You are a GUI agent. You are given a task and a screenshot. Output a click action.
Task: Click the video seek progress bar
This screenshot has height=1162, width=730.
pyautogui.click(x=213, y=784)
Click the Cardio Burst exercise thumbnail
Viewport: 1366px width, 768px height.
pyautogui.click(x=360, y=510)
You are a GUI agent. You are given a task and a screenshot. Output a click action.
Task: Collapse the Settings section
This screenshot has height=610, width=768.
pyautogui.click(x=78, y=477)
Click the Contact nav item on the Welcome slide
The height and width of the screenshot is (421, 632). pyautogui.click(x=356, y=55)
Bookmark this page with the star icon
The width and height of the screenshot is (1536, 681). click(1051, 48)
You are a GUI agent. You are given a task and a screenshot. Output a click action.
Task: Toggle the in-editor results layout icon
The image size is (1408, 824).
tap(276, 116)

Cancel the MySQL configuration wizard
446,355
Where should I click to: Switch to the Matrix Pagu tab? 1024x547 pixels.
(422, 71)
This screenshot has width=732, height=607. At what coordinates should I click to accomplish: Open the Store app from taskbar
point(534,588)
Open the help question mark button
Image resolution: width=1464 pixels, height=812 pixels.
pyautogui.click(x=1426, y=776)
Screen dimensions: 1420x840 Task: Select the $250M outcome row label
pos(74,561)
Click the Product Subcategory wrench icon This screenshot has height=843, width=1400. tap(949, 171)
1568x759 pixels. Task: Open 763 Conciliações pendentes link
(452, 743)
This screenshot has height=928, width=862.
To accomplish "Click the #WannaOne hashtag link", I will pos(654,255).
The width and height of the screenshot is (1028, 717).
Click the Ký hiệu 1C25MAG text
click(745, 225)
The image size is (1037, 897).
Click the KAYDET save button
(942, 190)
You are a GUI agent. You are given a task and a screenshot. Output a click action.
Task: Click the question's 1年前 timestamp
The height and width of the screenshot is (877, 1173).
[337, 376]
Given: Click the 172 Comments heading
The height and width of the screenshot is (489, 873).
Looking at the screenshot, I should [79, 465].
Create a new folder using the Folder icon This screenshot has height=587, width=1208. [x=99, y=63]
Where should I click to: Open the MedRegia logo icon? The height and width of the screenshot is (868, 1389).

━━━━━━━━━━━━━━━━━━━━━━━━━━━━━━

▶ _EXERCISE DESCRIPTION_:
After reading the data above, print it all again exactly.

▶ _RESULT_:
You are a GUI agent. You are given a task and a screenshot. Output a click action.
Task: Click the video seek progress bar
This screenshot has height=1162, width=730.
pyautogui.click(x=213, y=784)
Click the Cardio Burst exercise thumbnail
Viewport: 1366px width, 768px height.
pyautogui.click(x=360, y=510)
You are a GUI agent. You are given a task and a screenshot. Output a click action.
Task: Collapse the Settings section
This screenshot has height=610, width=768.
pyautogui.click(x=78, y=477)
Click the Contact nav item on the Welcome slide
The height and width of the screenshot is (421, 632). pyautogui.click(x=356, y=55)
Bookmark this page with the star icon
The width and height of the screenshot is (1536, 681). click(1051, 48)
You are a GUI agent. You are given a task and a screenshot. Output a click action.
Task: Toggle the in-editor results layout icon
The image size is (1408, 824).
tap(276, 116)

Cancel the MySQL configuration wizard
446,355
Where should I click to: Switch to the Matrix Pagu tab? 1024x547 pixels.
(422, 71)
This screenshot has width=732, height=607. At what coordinates should I click to accomplish: Open the Store app from taskbar
point(534,588)
Open the help question mark button
Image resolution: width=1464 pixels, height=812 pixels.
pyautogui.click(x=1426, y=776)
Screen dimensions: 1420x840 Task: Select the $250M outcome row label
pos(74,561)
Click the Product Subcategory wrench icon This screenshot has height=843, width=1400. tap(949, 171)
1568x759 pixels. Task: Open 763 Conciliações pendentes link
(452, 743)
This screenshot has height=928, width=862.
To accomplish "Click the #WannaOne hashtag link", I will pos(654,255).
The width and height of the screenshot is (1028, 717).
Click the Ký hiệu 1C25MAG text
click(745, 225)
The image size is (1037, 897).
Click the KAYDET save button
(942, 190)
You are a GUI agent. You are given a task and a screenshot. Output a click action.
Task: Click the question's 1年前 timestamp
The height and width of the screenshot is (877, 1173).
[337, 376]
Given: Click the 172 Comments heading
The height and width of the screenshot is (489, 873).
Looking at the screenshot, I should [79, 465].
Create a new folder using the Folder icon This screenshot has height=587, width=1208. [x=99, y=63]
Where should I click to: Open the MedRegia logo icon? The height and width of the screenshot is (868, 1389).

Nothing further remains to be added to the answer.